5月14日から6月2日までの3週間、レトロなパチンコ・パチスロ機が打てる「ゲームセンタータンポポ」(埼玉県福生市)にて、久々のコラボイベントが開催されました。デジパチのあるコーナーと一部の羽根モノコーナー合計20台が全て「三共ブランド」の羽根モノになっています。
私もそのイベントに、複数回参加しました。普段はデジパチしか打たない私ですが、老舗メーカー「三共」の珍しい羽根モノが設置されることもあり、またそのイベントがどのような賑わいになるのか、など実態を現地で確認したいと切実に思いました。土日を避けて行きましたが、特に初日5月14日は平日にもかかわらず、多くのファンが集まりました。情報では、連日そのコーナーは大変に賑わっていたそうです。
その営業形態ですが「定量打ち止め制」であり、機種によってではありますが3,000から4,000発に達した時に打ち止め交換となっていました。早い機種だと30分ほど、中には2時間近く掛かる機種もありました。
その羽根モノですが、直近の営業形態は「無制限」が他のスペック同様になっています。羽根モノが無制限となったのは、おそらく平成に入ってしばらくしてからではないかと思います。羽根モノに限らず、パチンココーナーは全体的に無制限営業が主流となりました。
以前のデジパチコーナーでは現金機が多く、そのほとんどで「ラッキーナンバー制」が用いられました。その中には「連続挑戦中」や「無制限」の札が付くことがありましたが、持ち玉で遊技できる時間はそれほど無かったという印象でした。それ以外は「スタート」という札が付き、大当たり終了後に交換するものでした。その分、いわゆる運用は今よりも良かったのかもしれません。また当時は「一発台」や「権利モノ」のカテゴリーが存在し、それらの大半は「一回交換」が主流でした。羽根モノに関しては、前記のタンポポと同じく「定量制」が主流でした。

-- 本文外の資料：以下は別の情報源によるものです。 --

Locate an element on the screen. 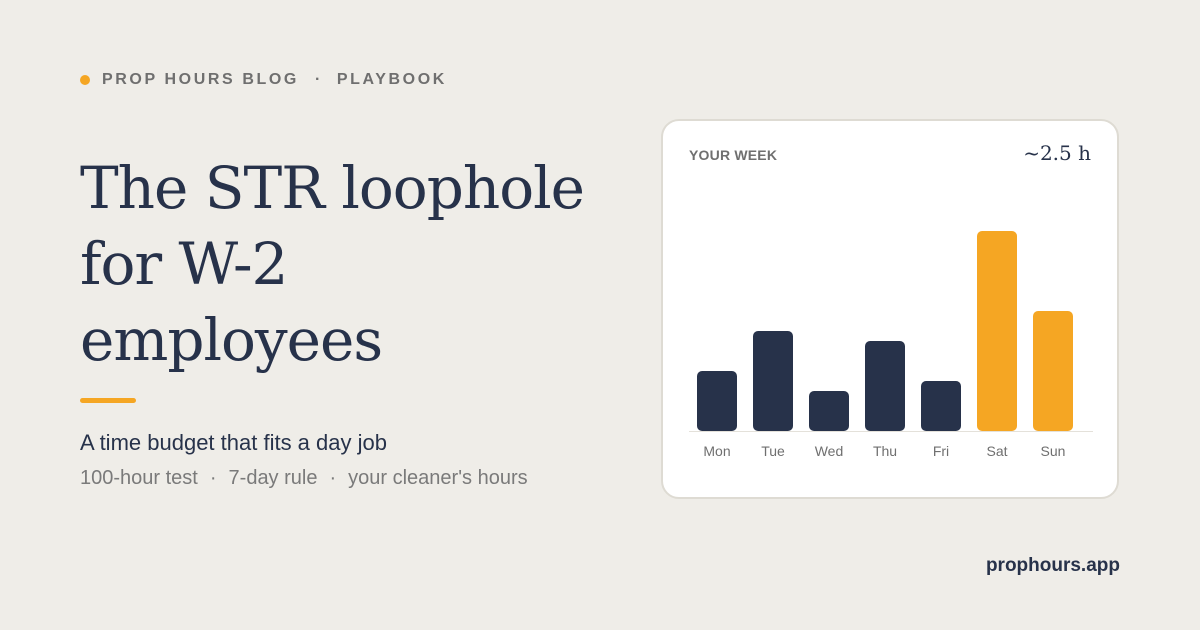  tick-label-wed: Wed is located at coordinates (830, 451).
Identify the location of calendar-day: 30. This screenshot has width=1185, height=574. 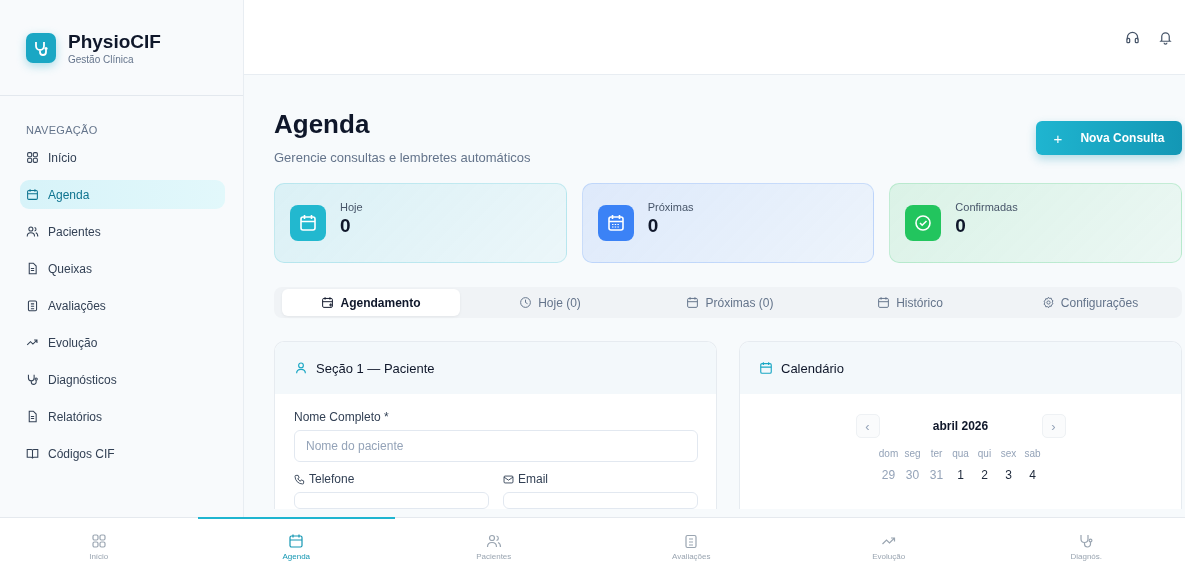
(912, 475).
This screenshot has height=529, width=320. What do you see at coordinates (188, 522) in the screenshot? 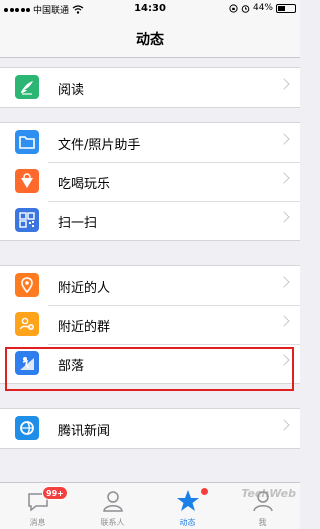
I see `tab-label: 动态` at bounding box center [188, 522].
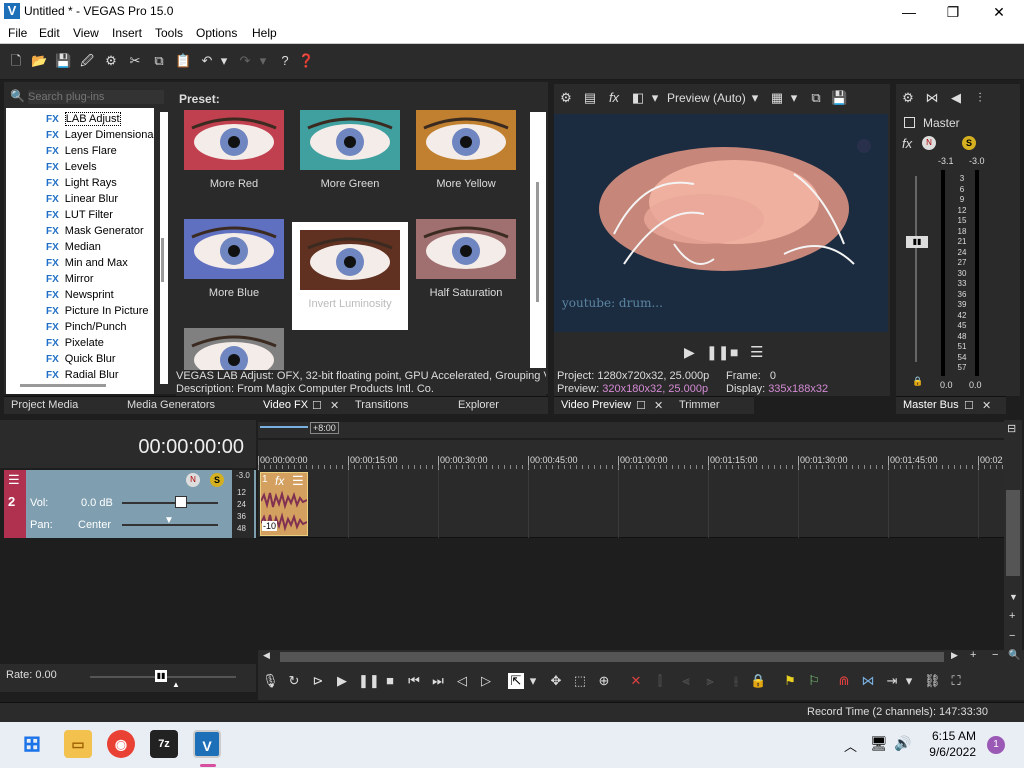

話題は多少変わりますが、その平成初期辺りから羽根モノの設置が徐々に少なくなり、メーカーからの発表も減ってきてしまいました。理由は色々とあると思いますが、羽根モノも他の機種と同様の「無制限」となってしまったこともあるかもしれません。また、台へのドツキなどの不正行為が横行してしまい、パチンコ店内も徐々に広くなり、自動化が進んで従業員の巡回も手薄になったことも影響に出てしまったかもしれません。
では、羽根モノを復権させるためには何が必要でしょうか。低額で遊びやすく、手軽にわかりやすいパチンコにするためには何が必要でしょうか。羽根モノは、本来であれば大当りした玉が下皿に出てくるものです。しかし、その下皿から器具を入れて不正を行なう行為も防がないといけません。個人的には「スマート遊技機」が登場している昨今から、スマパチの羽根モノがあっても良いと感じました。出玉感は得られませんが、復権させるためにはやむを得ないのです。
さらに「営業形態」についてです。なぜ「無制限営業」にこだわらないといけないのでしょうか。同じく、遊技機も無制限仕様の印象があります。遊技機開発の段階で、無制限形態に限らないスペックなどの変更も必要なのかもしれません。
今回、タンポポとコラボしたSANKYOでは羽根モノを復権させるプロジェクトを進行させています。ロードマップを描き、最終的には直近で羽根モノの新機種を開発・発表まで向かう見込みです。これは未確認ですが、これから改めて羽根モノが発表される気配となっていますが、ここ最近のパチンコ・パチスロはどちらも多くの投資がかかり、かつ遊びにくい実感はあります。過去の賑わいのあった大衆娯楽として復権できるように、羽根モノや遊べる遊技機の開発を願ってやみません。